Но ничего не вышло — не получилось веселья. Никто как-то не решился рта раскрыть. Грустно постояли мы вокруг этого сапога и разошлись. Потом его нашли надзиратели и долго ломали — он успел здорово затвердеть.
Никто из этих мужиков и в глаза не видел своего приговора. Им просто объявили тогда: двадцать пять — и делу конец.
Впрочем, редко кому выдают приговор на руки даже теперь. Обычно дают только прочитать, а затем отбирают. Считается, что приговор «секретный», хотя советскими законами такого опять-таки не предусмотрено. (Практически приговор на руки получали только те, чье дело достаточно широко освещалось в самиздате или в зарубежной прессе.) Поэтому одной из наших задач в лагере было добыть и отправить на волю копии таких приговоров.
До последнего ареста я сам был немного дезинформирован — считал, что в наше время практически уже нет «случайных» политических дел, то есть таких, когда осужденный до ареста и не подозревал, что может попасть за свои действия в тюрьму. Теперь, думал я, политические репрессии направлены только на участников движения за права человека, различных национальных и религиозных движений, то есть на людей, которые хотя и не совершили никакого преступления, но сознают, что в условиях тоталитарного произвола они в любой момент могут быть арестованы. Однако я оказался не прав. Процент «случайных» дел достаточно высок.

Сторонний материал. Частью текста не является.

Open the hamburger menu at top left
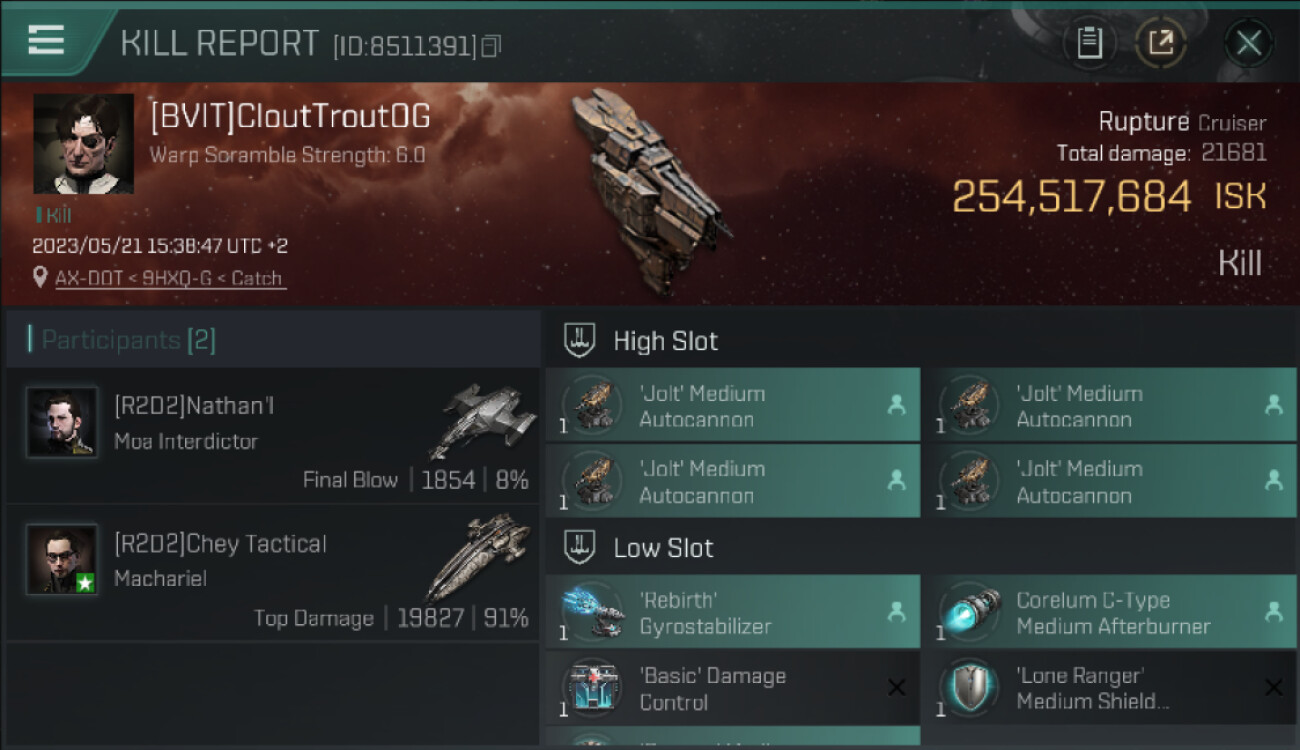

Прежде всего к ним нужно отнести жалобщиков и анонимщиков. Часто человек, возмущенный какой-нибудь несправедливостью, начинает писать жалобы в высокие инстанции и искренно считает, что таким путем можно исправить зло. Получая наглые ответы, человек постепенно начинает обобщать результаты, его жалобы принимают характер обвинений, тут его вызывает КГБ, и, если он не поддается запугиваниям, его сажают.

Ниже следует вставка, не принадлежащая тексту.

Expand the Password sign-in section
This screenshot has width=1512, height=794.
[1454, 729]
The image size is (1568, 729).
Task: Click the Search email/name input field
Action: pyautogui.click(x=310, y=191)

Например, в 1976 году сидел со мной во Владимирской тюрьме врач-стоматолог Айрапетов из Баку, армянин лет 47. Обнаружив у себя на работе хищения и взяточничество, он стал писать в ЦК, но ничего не добился и постепенно пришел к выводу, что ЦК умышленно покрывает коррупцию. Он несколько раз писал Брежневу, разоблачая махинации крупных властей в Азербайджане, и в конце концов был арестован. В КГБ раскаиваться отказался и был осужден на 3 года тюрьмы и 4 — лагеря за антисоветскую агитацию. Он никак не мог понять своей вины.